The default format is gzip-jsonl to minimize the size of the output file.
The default output filepath is ./fingerprints.jsonl.gz. Use --output to override this behavior.
Also, note that if you were to download fingerprints for repositories of a big organization, src-fingerprint has a limit to process no more than 100 repositories. You can override this limit with the option --limit, a limit of 0 will process all repos of the organization.

Sample output

Here is an example of some lines of a .jsonl format output:

{"repository_name":"src-fingerprint","private":false,"sha":"a0c16efce5e767f04ba0c6988d121147099a17df","type":"blob","filepath":".env.example","size":"31"}
{"repository_name":"src-fingerprint","private":false,"sha":"d425eb0f8af66203dbeef50c921ea5bff0f2acba","type":"blob","filepath":".github/workflows/tag.yml","size":"882"}
{"repository_name":"src-fingerprint","private":false,"sha":"c7f341033d78474b125dd56d8adaa3f0fc47faf2","type":"blob","filepath":".github/workflows/test.yml","size":"899"}
{"repository_name":"src-fingerprint","private":false,"sha":"f4409d88950abd4585d8938571864726533a7fa5","type":"blob","filepath":".gitignore","size":"356"}
{"repository_name":"src-fingerprint","private":false,"sha":"f733f951ace2e032c270d2f3cf79c2efb8187b5b","type":"blob","filepath":".gitlab-ci.yml","size":"85"}
{"repository_name":"src-fingerprint","private":false,"sha":"d17ae66a017477bc65a2f433bf23d551ffc6bd75","type":"blob","filepath":".golangci.yml","size":"1196"}
{"repository_name":"src-fingerprint","private":false,"sha":"ee08a617cfb1c63c1c55fa4cb15e8bac0095346f","type":"blob","filepath":".goreleaser.yml","size":"2127"}

Default behavior

Note that by default, src-fingerprint will exclude forked repositories from the fingerprints computation. For GitHub provider archived repositories and public repositories will also be excluded by default. Use flags --include-forked-repos, --include-archived-repos or include-public-repos to change this behavior.

GitHub

  1. Export all fingerprints from private repositories from a GitHub Org to the default path ./fingerprints.jsonl.gz with logs:
env VCS_TOKEN="<token>" src-fingerprint -v collect --provider github --object ORG_NAME
  1. Export all fingerprints of every repository the user can access to the default path ./fingerprints.jsonl.gz:
env VCS_TOKEN="<token>" src-fingerprint -v collect --provider github --include-public-repos --include-forked-repos --include-archived-repos

GitLab

  1. Export all fingerprints from private repositories of a GitLab group to the default path ./fingerprints.jsonl.gz with logs:
    Note : If you are targeting a self-hosted GitLab instance, use the --provider-url to specify its url, don't forget to include the scheme.
env VCS_TOKEN="<token>" src-fingerprint -v collect --provider gitlab --object "GitGuardian-dev-group"
  1. Export all fingerprints of every project the user can access to the default path ./fingerprints.jsonl.gz with logs:
env VCS_TOKEN="<token>" src-fingerprint -v collect --provider gitlab --include-forked-repos

Bitbucket server (formely Atlassian Stash)

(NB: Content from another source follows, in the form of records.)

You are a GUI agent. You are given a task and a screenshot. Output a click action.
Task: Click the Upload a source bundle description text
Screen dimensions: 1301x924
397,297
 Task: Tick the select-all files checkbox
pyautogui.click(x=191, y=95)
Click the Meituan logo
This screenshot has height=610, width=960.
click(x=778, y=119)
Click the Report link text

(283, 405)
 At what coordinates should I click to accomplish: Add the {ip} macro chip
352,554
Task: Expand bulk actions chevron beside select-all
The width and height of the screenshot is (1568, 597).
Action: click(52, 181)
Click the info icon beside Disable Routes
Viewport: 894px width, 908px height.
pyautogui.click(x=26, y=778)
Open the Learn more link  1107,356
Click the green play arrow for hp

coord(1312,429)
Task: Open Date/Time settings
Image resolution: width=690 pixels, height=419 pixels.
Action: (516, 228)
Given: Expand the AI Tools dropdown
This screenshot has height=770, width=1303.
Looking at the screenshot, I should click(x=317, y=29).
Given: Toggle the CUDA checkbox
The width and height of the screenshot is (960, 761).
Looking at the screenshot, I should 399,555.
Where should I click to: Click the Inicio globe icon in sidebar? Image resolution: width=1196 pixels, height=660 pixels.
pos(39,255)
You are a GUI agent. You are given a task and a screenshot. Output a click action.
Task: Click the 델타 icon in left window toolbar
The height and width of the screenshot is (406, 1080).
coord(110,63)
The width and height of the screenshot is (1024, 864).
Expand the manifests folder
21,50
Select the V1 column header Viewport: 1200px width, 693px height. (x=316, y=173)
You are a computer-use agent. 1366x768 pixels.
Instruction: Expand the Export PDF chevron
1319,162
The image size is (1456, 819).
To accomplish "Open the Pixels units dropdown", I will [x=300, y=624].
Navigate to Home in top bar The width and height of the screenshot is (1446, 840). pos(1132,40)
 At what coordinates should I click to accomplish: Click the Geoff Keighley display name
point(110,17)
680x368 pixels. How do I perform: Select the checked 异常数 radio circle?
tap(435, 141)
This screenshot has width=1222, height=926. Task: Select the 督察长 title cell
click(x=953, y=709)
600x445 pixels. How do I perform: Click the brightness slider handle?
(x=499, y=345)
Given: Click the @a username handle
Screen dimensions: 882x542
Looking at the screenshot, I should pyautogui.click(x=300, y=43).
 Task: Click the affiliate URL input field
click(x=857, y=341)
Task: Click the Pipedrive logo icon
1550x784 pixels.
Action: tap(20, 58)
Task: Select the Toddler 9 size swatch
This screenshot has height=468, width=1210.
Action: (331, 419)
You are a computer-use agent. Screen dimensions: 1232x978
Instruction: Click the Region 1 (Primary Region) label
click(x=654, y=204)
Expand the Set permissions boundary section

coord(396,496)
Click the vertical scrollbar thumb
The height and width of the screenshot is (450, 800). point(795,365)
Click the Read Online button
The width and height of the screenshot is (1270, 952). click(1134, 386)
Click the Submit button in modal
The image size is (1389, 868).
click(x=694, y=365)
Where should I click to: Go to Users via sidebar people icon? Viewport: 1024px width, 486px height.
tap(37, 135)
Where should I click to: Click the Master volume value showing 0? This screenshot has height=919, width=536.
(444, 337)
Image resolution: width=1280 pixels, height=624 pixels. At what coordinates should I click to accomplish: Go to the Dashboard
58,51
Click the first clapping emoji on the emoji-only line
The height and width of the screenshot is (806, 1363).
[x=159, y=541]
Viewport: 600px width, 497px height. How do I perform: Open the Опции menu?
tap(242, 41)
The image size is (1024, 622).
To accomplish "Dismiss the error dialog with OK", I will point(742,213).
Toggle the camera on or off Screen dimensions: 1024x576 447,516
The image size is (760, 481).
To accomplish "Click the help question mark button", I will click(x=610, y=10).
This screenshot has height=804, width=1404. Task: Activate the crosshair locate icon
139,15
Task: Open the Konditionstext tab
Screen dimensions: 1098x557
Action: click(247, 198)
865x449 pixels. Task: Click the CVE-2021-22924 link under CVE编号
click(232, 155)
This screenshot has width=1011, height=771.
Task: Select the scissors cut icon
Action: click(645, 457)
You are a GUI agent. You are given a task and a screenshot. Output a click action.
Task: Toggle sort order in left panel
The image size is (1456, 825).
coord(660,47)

  1. Export all fingerprints from a Bitbucket project with private repository to the default path ./fingerprints.jsonl.gz with logs:
    Note : If you are targeting a self-hosted BitBucket instance, use the --provider-url to specify its url, don't forget to include the scheme.
env VCS_TOKEN="<token>" src-fingerprint -v collect --provider bitbucket --object "GitGuardian Project"
  1. Export all fingerprints of every repository the user can access to the default path ./fingerprints.jsonl.gz with logs:
env VCS_TOKEN="<token>" src-fingerprint -v collect --provider bitbucket

Repository

Allows the processing of a single repository given a git clone URL

  1. ssh cloning
src-fingerprint collect -p repository -u 'git@github.com:GitGuardian/gg-shield.git'
  1. http cloning with basic authentication
src-fingerprint collect -p repository -u 'https://user:password@github.com/GitGuardian/gg-shield.git'
  1. http cloning without basic authentication
src-fingerprint collect -p repository -u 'https://github.com/GitGuardian/gg-shield.git'
  1. repository in a local directory
src-fingerprint collect -p repository -u /projects/gitlab/src-fingerprint
  1. repository in current directory
src-fingerprint collect -p repository -u .

License

GitGuardian src-fingerprint is MIT licensed.